The hero Jake doesn’t know he’s a peculiar child. He travels from modern-day Florida to Wales based on some vague information his grandfather provides. He is accompanied by his father (a criminally underused and miscast Chris O’Dowd), who is utterly useless to moving the story or to making it more entertaining. In fact, the movie would be a fuck lot better without the dad because then there wouldn ot be so many lose threads.
In almost no time in Wales, Jake does what grown up bad guys could not do for decades. That is, find Miss Peregrine (Eva Green) and her home in its time loop from 1943. There he meets a bunch of other young people who have special talents but very little personality. One has teeth in the back of her head, one can float, and another can vivify inanimate objects.

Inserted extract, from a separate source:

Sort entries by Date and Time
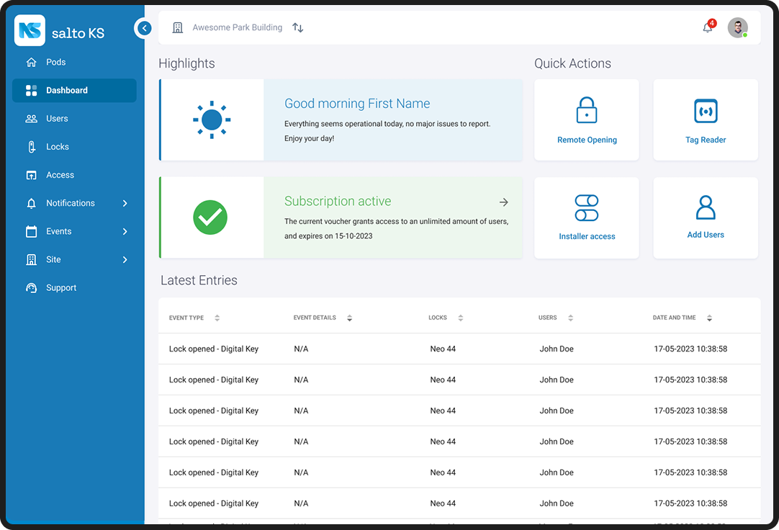click(x=709, y=318)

From there, the movie veers into an incomprehensible and boring-as-fuck mess. I tried to understand what the fuck was going on for a while, but found it mostly not worth the effort. There are fighting skeletons (a misplaced nod, I guess, to Ray Harryhausen), a sunken cruise ship, birds, derelict amusement parks, illogical leaps in time, Samuel L. Jackson as a mad scientist collecting eyeballs, a misfire of a romantic subplot and a hell of a whole lot of the story’s hero standing around and watching.
Director Tim Burton is interested in visual peculiarities but not much in people. Jake’s character is a study in how not to write a hero. Jake isn’t involved hardly at all. He is a spectator for most of the movie, giving an audience little reason to give a fuck. Finally, as any audience could have predicted, he discovers he too has a peculiarity, only it’s extremely specific and not much to write home about.

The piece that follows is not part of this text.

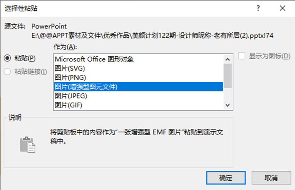Click the list scroll down arrow

coord(227,105)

Burton’s graphics are hit and miss, but at no time is this movie dazzling. It feels like the ambitions of someone with a gravely diminished imagination. Like a tired five-year-old making up a ghost story on the fly. The peculiar kids are a low-rent freak show. Each is odd in a way that distracts for a few seconds, but then you want to move on before they make eye contact with you. Some scenes, such as those where baddies eat eyeballs and a battle at an amusement park, are embarrassingly cheap-looking. Like they should be on Syfy at midnight and have Rutger Hauer in them.
Jackson is misused here because his character is such a stereotypical bad guy. It’s like after reading the script, the makers decided the only way to inject any soul into the story would be by asking Jackson to do all the lifting. Green is also misused because we don’t see her tits, and without those, she’s really just a big fat ham and cheese sandwich. Judi Dench also makes an appearance, but fuck if I know why.
Going back to everyone having a special talent, and discovering them. I believe we will all discover ours. Let’s just hope that we aren’t like Tim Burton and lose ours. Because then we’ll just be pretending while the magic has long gone. Two Fingers for Miss Peregrine’s Home for Peculiar Children.